Caitlin Peeling

Independent Scholar

Montreal, Quebec K1Y 0R9

Canada

caitlin.peeling@mail.mcgill.ca

 

Meaghan Scanlon

Independent Scholar

Ottawa, Ontario K1S 5A1

Canada

la_wire@yahoo.ca

 

“What’s more real? A sick girl in an institution… Or some kind of supergirl...”: The Question of Madness in “Normal Again,” a feminist reading

[Click on the link above to see this paper's placement in the SCBtVS Program.]

 

Title-of-Presentation: Alternative realities and dream worlds have consistently held legitimacy and power within the Buffyverse. For example, Vamp Willow from the alternative universe of “The Wish” arrives in the “real” Sunnydale in “Doppelgangland.” Furthermore, although she appears only in their dreams, the first Slayer holds a “real” power over the lives of Buffy, Giles, Willow and Xander in “Restless.” This pattern gives weight to a reading of the season six episode “Normal Again” that interprets Buffy’s delusion of confinement in a mental institution as not simply a hallucination but also as a representation of an alternative reality. Such a reading has implications for the meaning of the Buffyverse and its message of female empowerment. While there is a tradition within feminist criticism of reading female madness as a challenge to the patriarchal order (Gilbert and Gubar), Marta Caminero-Santangelo questions the subversive power of the madwoman and argues that such a reading denies the marginalization that results from being labeled insane: “Madness is not rage or even hate but hopelessness — not a challenge to constraining representations but a complete capitulation to them” (17). Both these readings illuminate important aspects of “Normal Again” because Buffy’s madness can be interpreted from either critical standpoint depending on which universe the viewer assumes is the “real” one. BtVS’s challenge to patriarchy has inspired many feminist readings of the show (e.g. Early, Daugherty, Miller, and Playdon). “Normal Again” prompts us to re-examine Buffy’s engagement with this struggle within the Buffyverse and, quite possibly, without it as well.

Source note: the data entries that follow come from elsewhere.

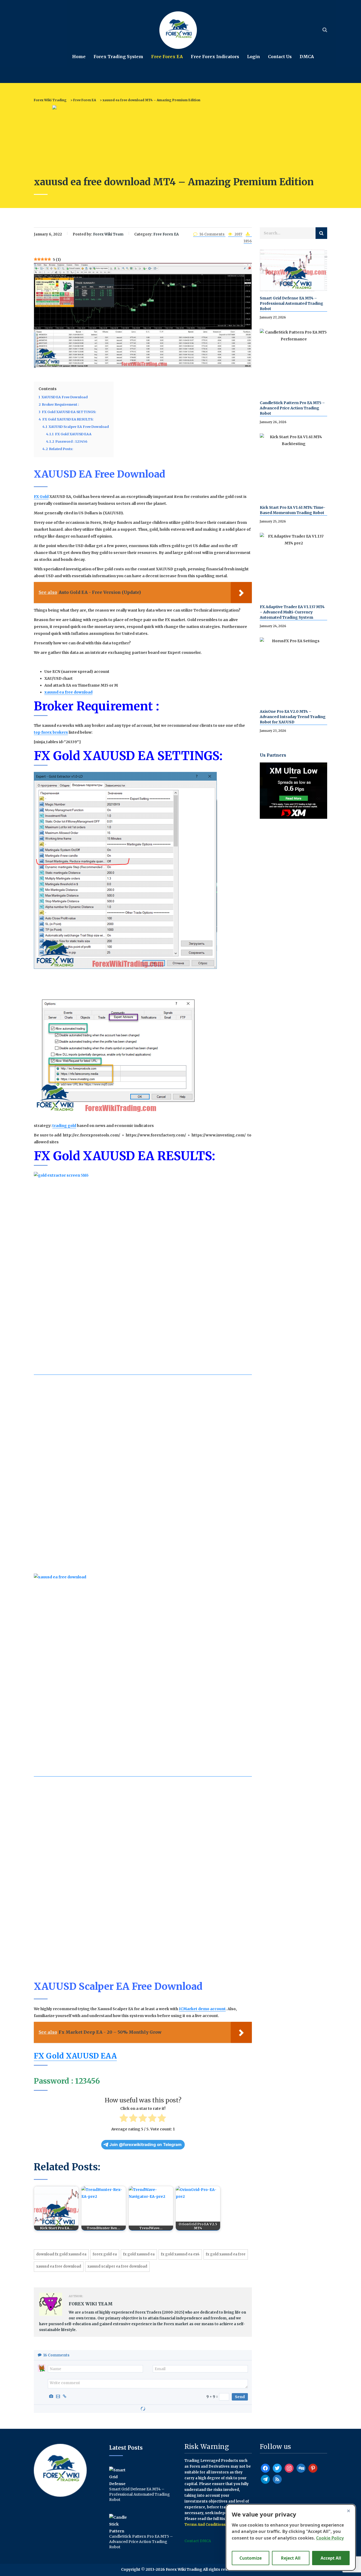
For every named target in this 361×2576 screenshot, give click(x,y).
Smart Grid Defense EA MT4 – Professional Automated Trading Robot (291, 303)
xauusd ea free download (68, 692)
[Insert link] (65, 2395)
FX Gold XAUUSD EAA (75, 2056)
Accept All (331, 2558)
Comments (56, 2355)
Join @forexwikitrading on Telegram (145, 2144)
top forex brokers (51, 732)
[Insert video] (58, 2395)
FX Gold (41, 496)
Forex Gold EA (105, 2254)
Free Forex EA (167, 56)
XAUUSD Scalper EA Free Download (117, 2266)
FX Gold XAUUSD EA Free (226, 2254)
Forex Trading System (118, 56)
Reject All (290, 2558)
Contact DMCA (197, 2541)
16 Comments (212, 234)
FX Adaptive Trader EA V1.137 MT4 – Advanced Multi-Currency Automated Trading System (292, 612)
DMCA (307, 56)
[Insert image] (51, 2395)
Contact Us (280, 56)
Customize (250, 2558)
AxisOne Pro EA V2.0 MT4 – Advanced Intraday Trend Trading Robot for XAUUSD (293, 716)
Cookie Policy (330, 2538)
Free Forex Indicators (215, 56)
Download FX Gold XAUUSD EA (61, 2254)
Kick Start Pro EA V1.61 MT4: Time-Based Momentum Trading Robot (292, 510)
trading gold (64, 1125)
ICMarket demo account (202, 2008)
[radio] (123, 2118)
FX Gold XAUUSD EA (139, 2254)
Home (79, 56)
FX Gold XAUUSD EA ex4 (180, 2254)
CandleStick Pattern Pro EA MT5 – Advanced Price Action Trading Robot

Works Cited: Caminero-Santangelo, Marta. The Madwoman Can’t Speak: Or Why Insanity Is Not Subversive. Ithaca: Cornell University Press, 1998. Daugherty, Anne Millard. “Just a Girl: Buffy as icon.” Reading the Vampire Slayer: An Unofficial Critical Companion to Buffy and Angel. Ed. Roz Kaveney. London: Tauris Parke, 2001. 148-165. Early, Frances. “The Female Just Warrior Reimagined: From Boudicca to Buffy.” Athena’s Daughters: Television’s New Women Warriors. Eds. Frances Early and Kathleen Kennedy. Syracuse: Syracuse University Press, 2003. 55-65. Gilbert, Sandra M. and Susan Gubar. The Madwoman in the Attic: The Woman Writer and the Nineteenth-Century Literary Imagination. New Haven: Yale University Press, 1979. Miller, Jessica Prata. “Buffy and Feminist Ethics.” Buffy the Vampire Slayer and Philosophy: Fear and Loathing in Sunnydale. Ed. James South. Chicago: Open Court, 2003. 35-48. Playdon, Zoe-Jane. “‘What you are, what’s to come’: Feminisms, citizenship and the divine.” Reading the Vampire Slayer: An Unofficial Critical Companion to Buffy and Angel. Ed. Roz Kaveney. London: Tauris Parke, 2001. 120-147.